● **Task goal**
Copy each line of the items below word for word, leaving out the pictures.

Coordinate data for items:
···

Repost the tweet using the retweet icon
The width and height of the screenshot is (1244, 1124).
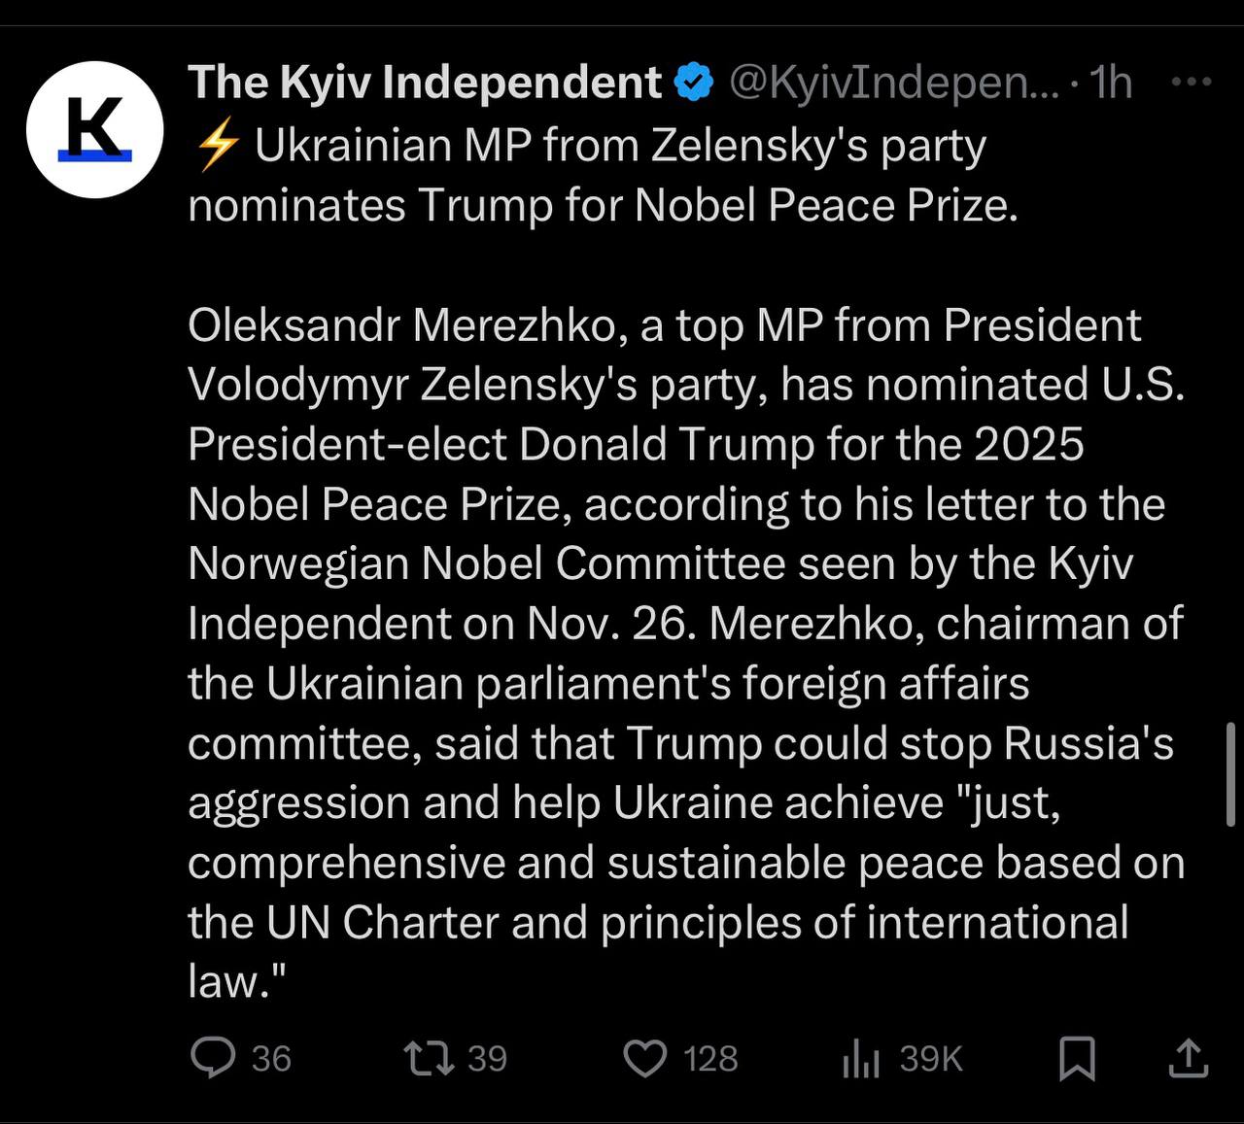click(x=429, y=1058)
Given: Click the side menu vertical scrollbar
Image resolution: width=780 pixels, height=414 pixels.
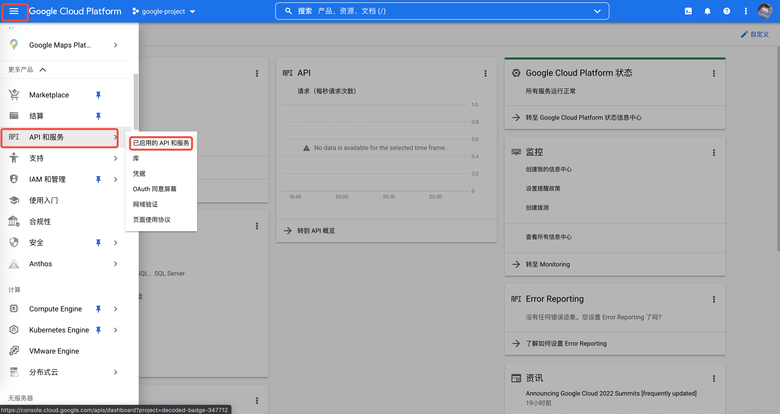Looking at the screenshot, I should pos(136,102).
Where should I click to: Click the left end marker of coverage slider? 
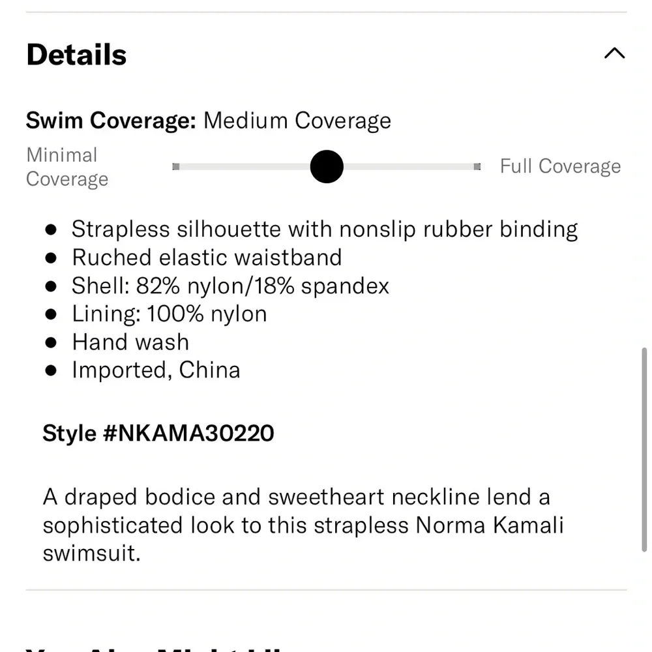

···

● **Right answer**
Repost the tweet using the retweet icon
The width and height of the screenshot is (1244, 1124).
click(x=429, y=1058)
Given: Click the side menu vertical scrollbar
Image resolution: width=780 pixels, height=414 pixels.
Looking at the screenshot, I should pos(136,102).
Where should I click to: Click the left end marker of coverage slider? 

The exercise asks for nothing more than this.